WHAT YOU WILL DO — When you output the entries, begin with the first line and end with the line containing "Task: Click Pre-Qualify", keeping each line exactly as it is.
>>>>>
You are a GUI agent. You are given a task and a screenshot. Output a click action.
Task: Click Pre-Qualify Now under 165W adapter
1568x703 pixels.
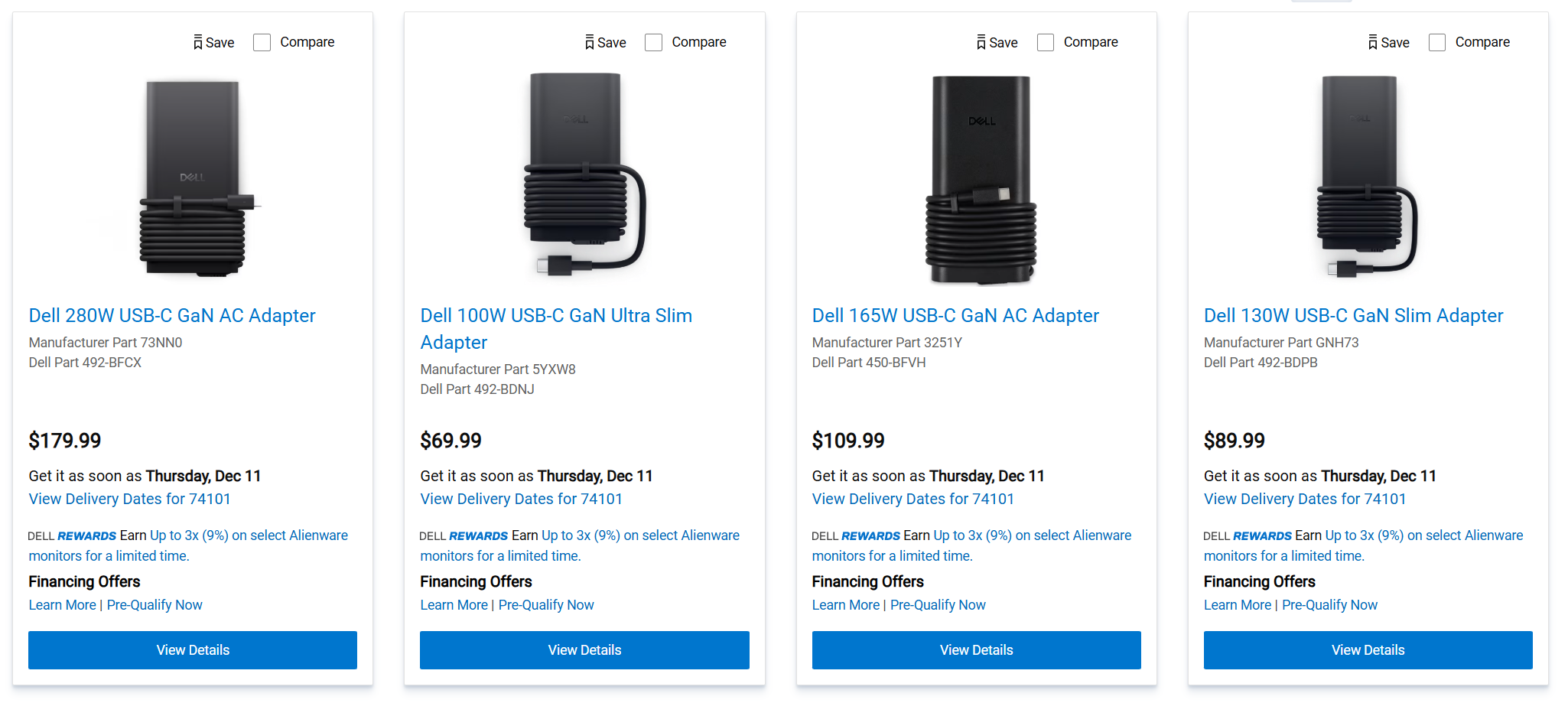coord(938,605)
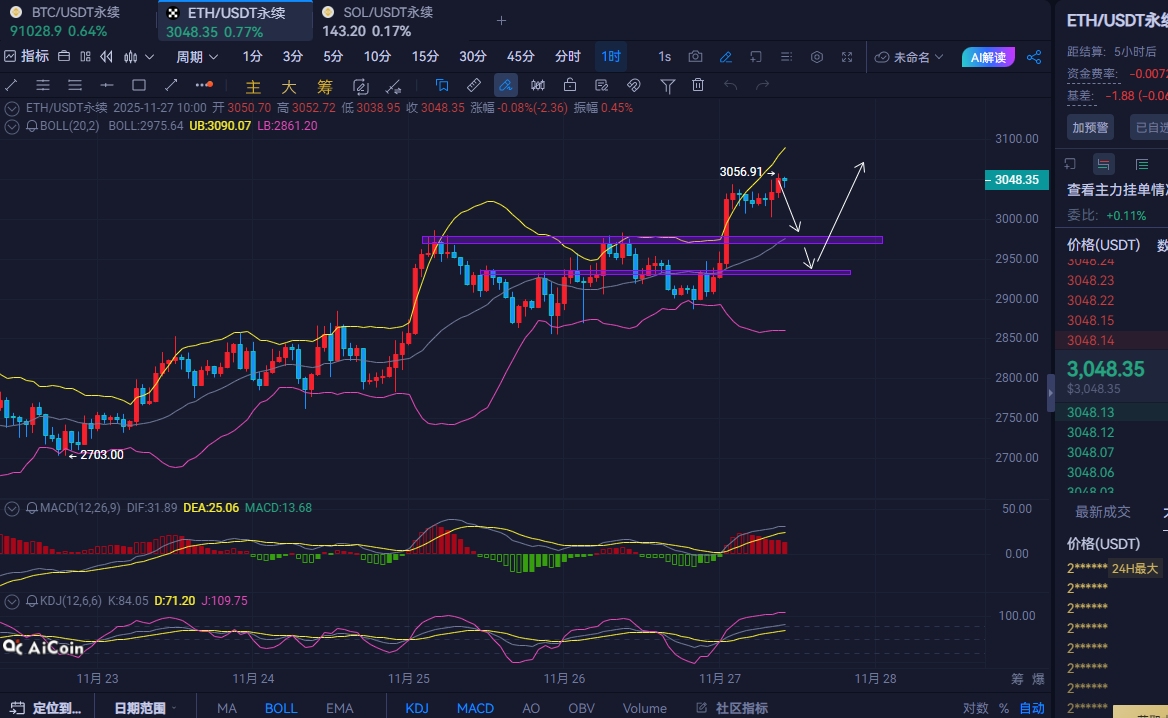Select the trash delete drawings icon
Image resolution: width=1168 pixels, height=718 pixels.
(x=698, y=85)
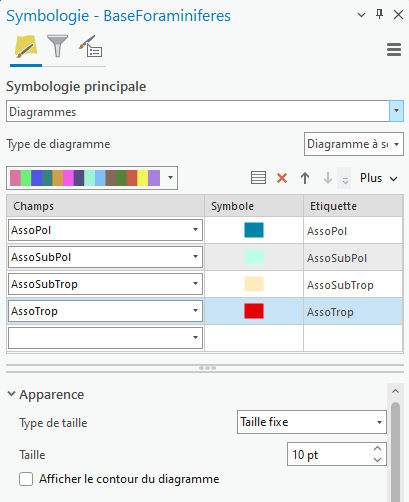This screenshot has height=502, width=409.
Task: Open the Plus menu
Action: tap(379, 178)
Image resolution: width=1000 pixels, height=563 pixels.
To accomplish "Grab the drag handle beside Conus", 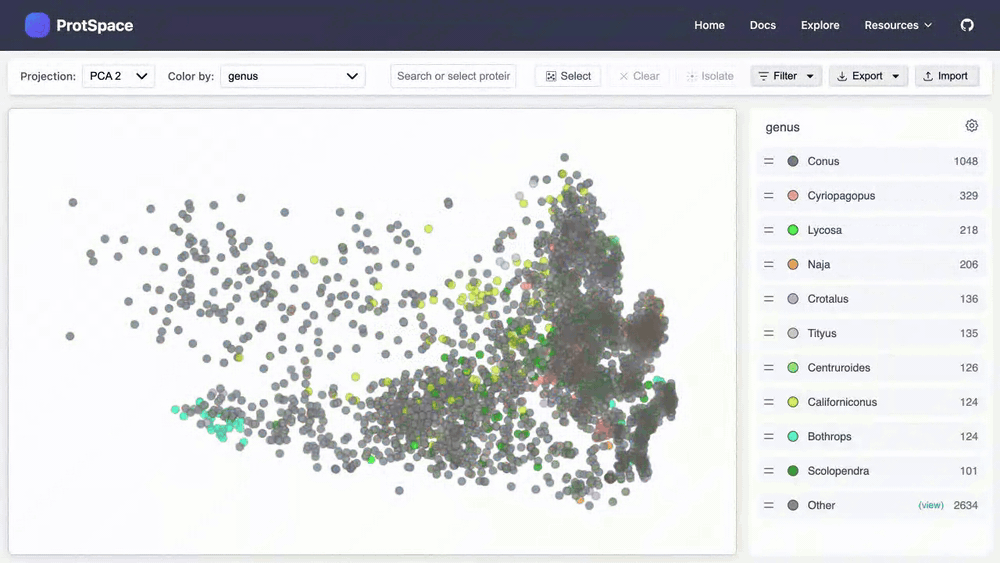I will tap(769, 161).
<<<<<
RESPONSE —
You are a GUI agent. You are given a task and a screenshot. Output a click action.
Task: Click Pre-Qualify Now under 165W adapter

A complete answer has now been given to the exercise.